In June 1944 San Marino was bombed by the British, who mistakenly believed that the country had fallen to the Germans. Indeed, the German troops came soon afterwards but San Marino protested the move citing its neutrality. German and British forces clashed in the only World War II battle fought on the territory of San Marino that September. The British troops won the battle and remained in San Marino for two months, before leaving and restoring, for the final time, the sovereignty of the country. During the war, San Marino ended up hosting over 100,000 refugees, despite a population of just 15,000.
After World War II, San Marino democratically elected a communist party to rule the country, and this caused some tension with Italy and other Western governments until 1957, when a constitutional crisis marked the end of the communist government and the normalization of international relations.

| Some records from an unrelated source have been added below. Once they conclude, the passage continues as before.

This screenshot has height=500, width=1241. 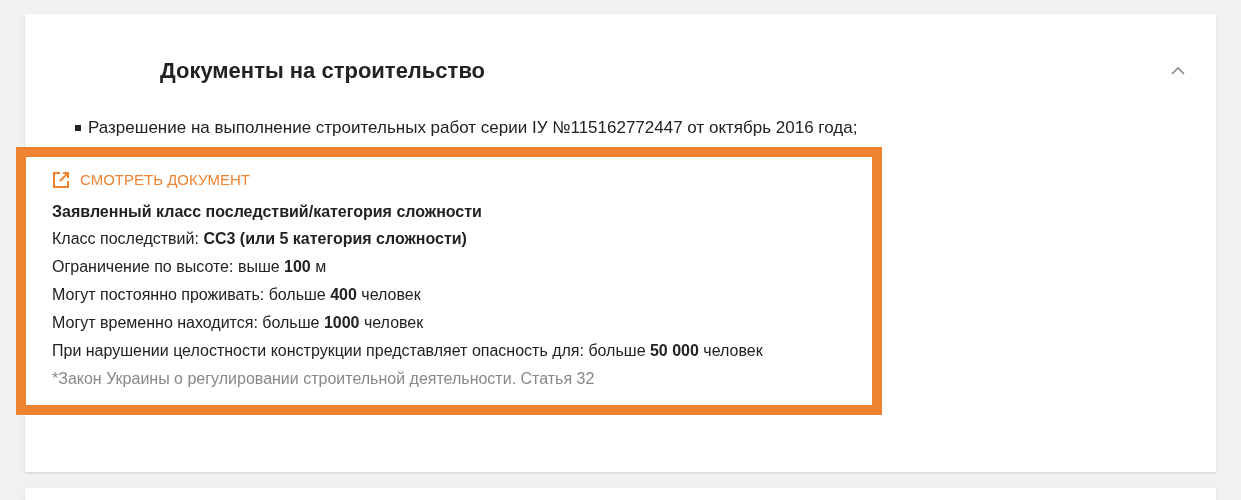 I want to click on bullet-icon, so click(x=78, y=128). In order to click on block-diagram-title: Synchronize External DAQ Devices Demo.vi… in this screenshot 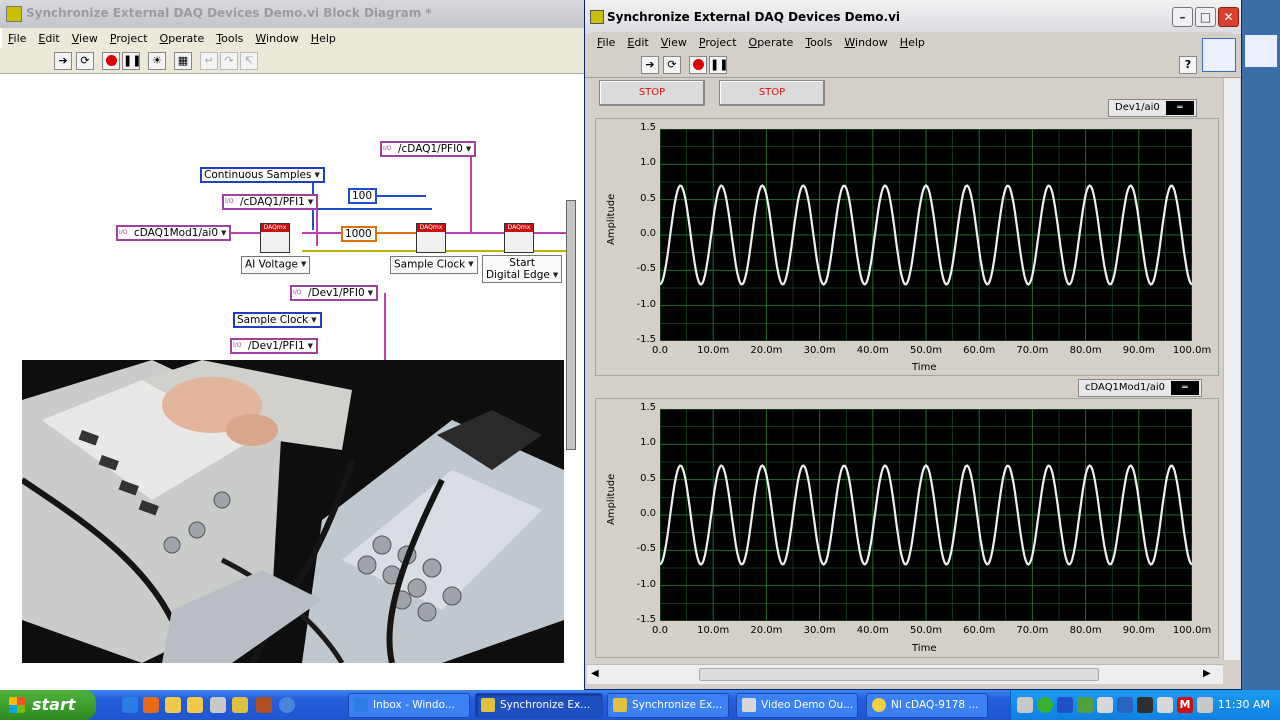, I will do `click(229, 13)`.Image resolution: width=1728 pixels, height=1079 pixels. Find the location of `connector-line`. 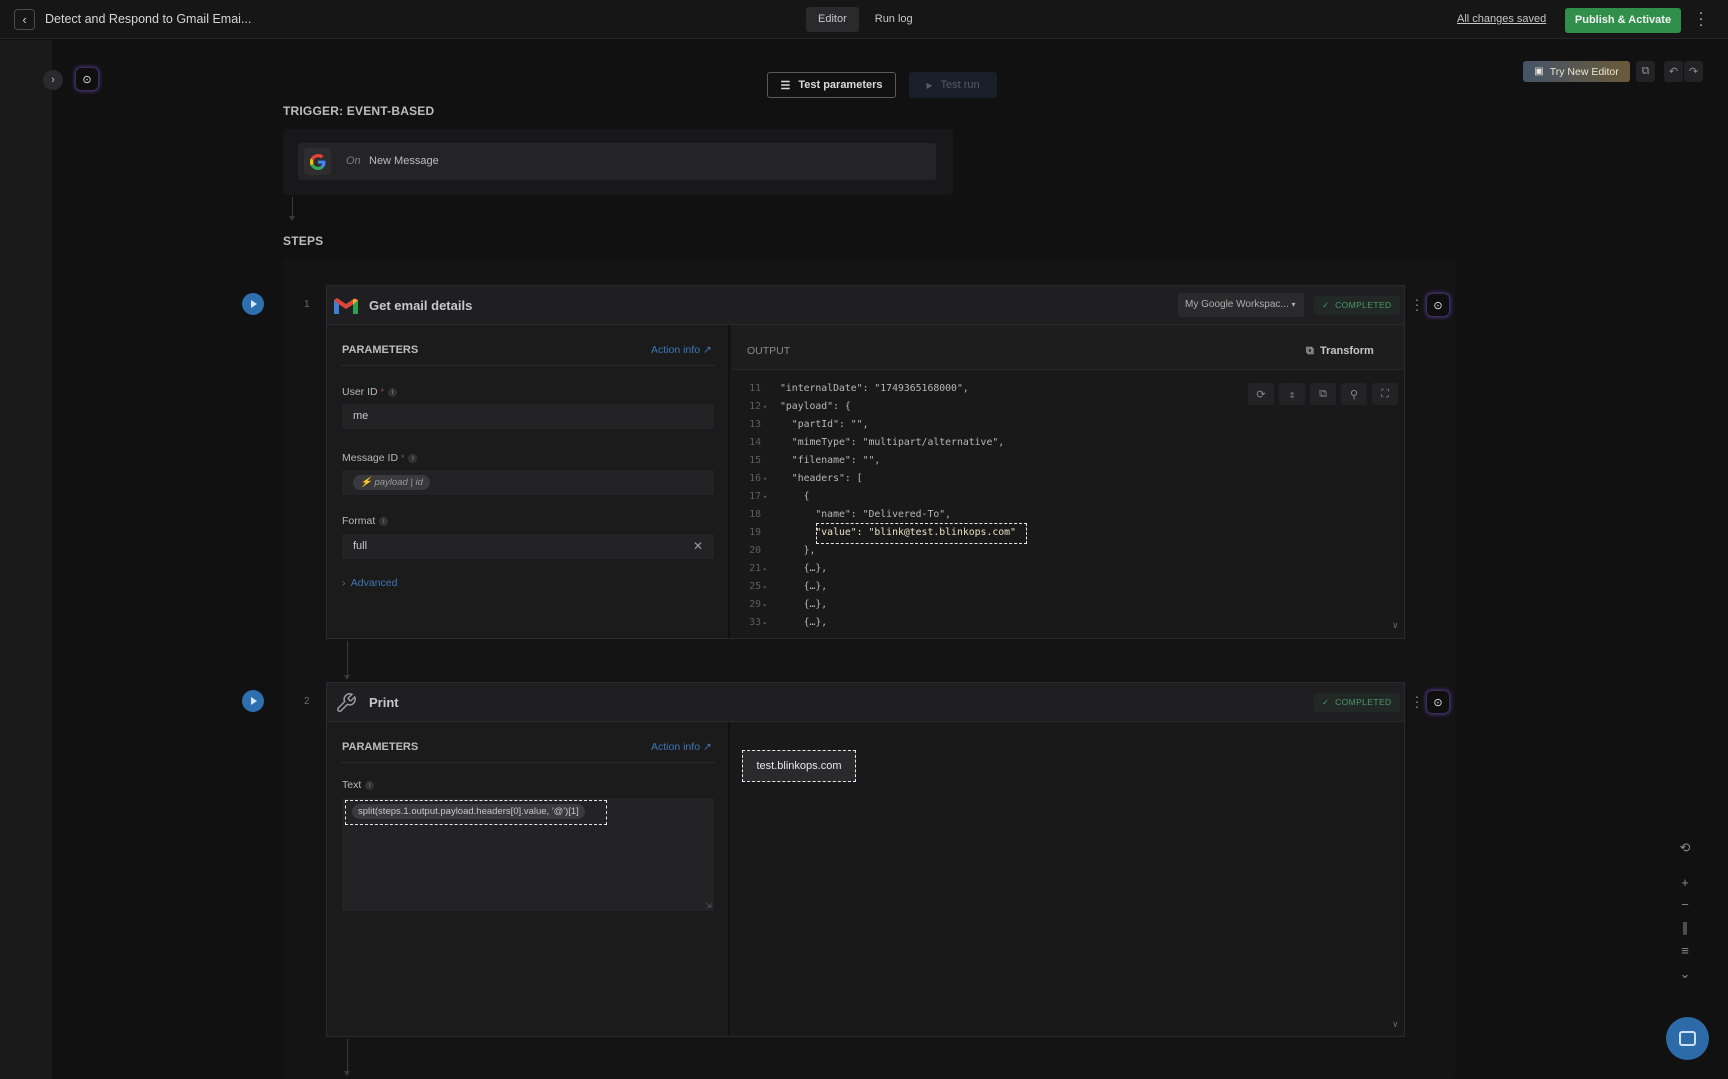

connector-line is located at coordinates (348, 658).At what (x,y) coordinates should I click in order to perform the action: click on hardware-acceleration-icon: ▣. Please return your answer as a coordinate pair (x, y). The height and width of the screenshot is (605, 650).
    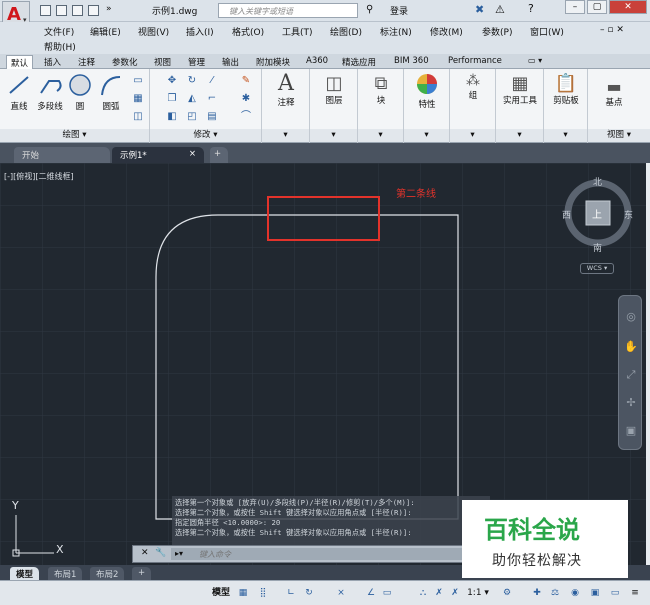
    Looking at the image, I should click on (595, 593).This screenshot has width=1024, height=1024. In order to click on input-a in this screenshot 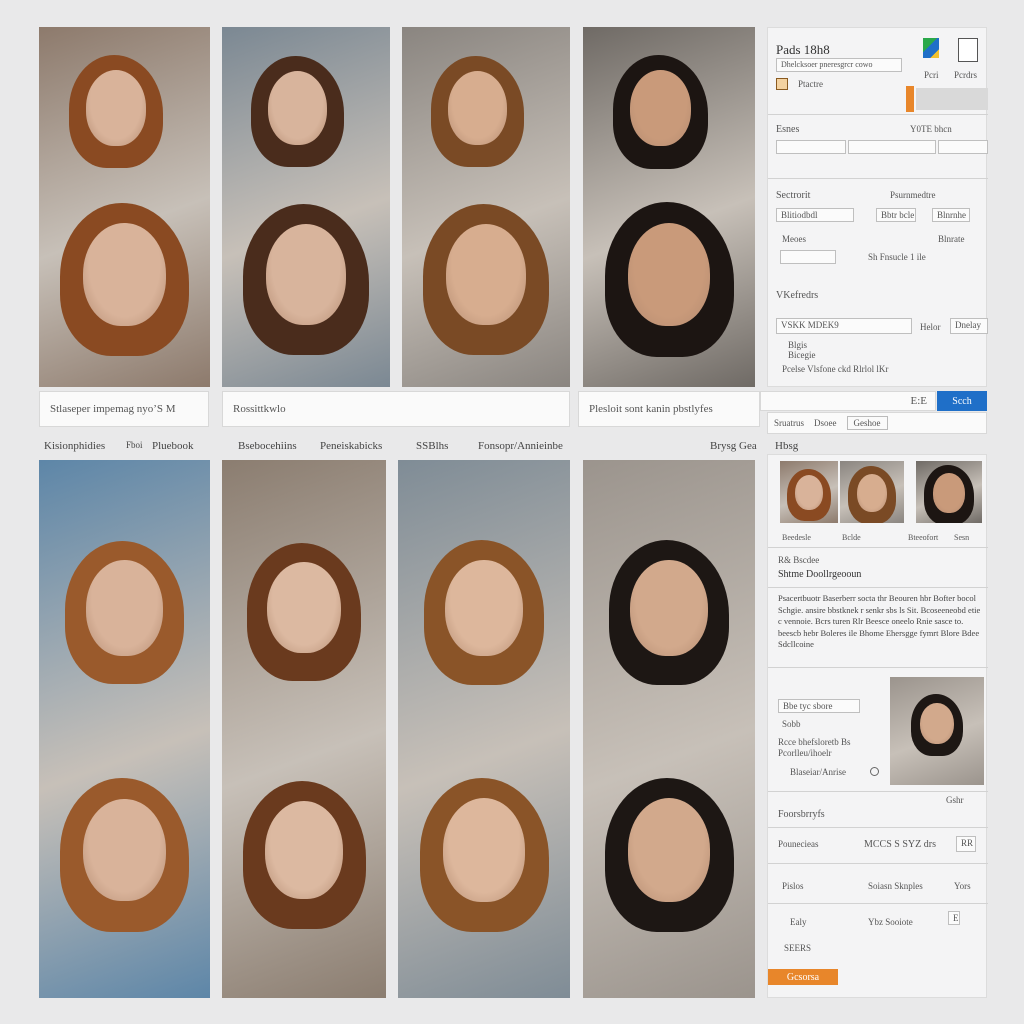, I will do `click(811, 147)`.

San Marino never again faced external threats to its independence, and it is now a member of the United Nations and the Council of Europe.
Similarly to other small European states, San Marino is not part of the European Union but, thanks to a monetary agreement, it has used the euro as its currency since 2002, and it has its own euro coins. In 2022 San Marino became the first country in modern history with an openly gay head of state, when Paolo Rondelli was nominated as one of the two Capitani Reggenti. The country is now a popular destination for tourists, thanks to its culture and various historic attractions.
One of the signs with the phrase “Benvenuti nell’antica terra della libertà” (“Welcome to the ancient land of freedom”) at the border between Italy and San Marino (Szeder László, Wikimedia Commons, CC BY-SA 4.0).
The land of freedom
So, did San Marino really survive as an independent state for more than 1700 years? Well, yes and no. There was likely a small community on Monte Titano in the age of the late Roman Empire, but its early history remains obscure and it’s hard to determine how much autonomy it really enjoyed, as however nominally or de facto independent, it wasn’t recognized as such until almost a millennium later. Nevertheless, San Marino’s long history of freedom and survival, even when surrounded by larger powers and after being occupied and threatened multiple times, remains incredibly impressive, and its existence today is a unique time window into a past of small medieval city-states.
Entering the Republic of San Marino, the phrase “Benvenuti nell’antica terra della libertà” (“Welcome to the ancient land of freedom”) greets visitors into the microstate. This short description, along with the national motto, “Libertas” (freedom in Latin), are not corny slogans for tourists, but true testaments of the country’s long-lasting independence and its unique culture.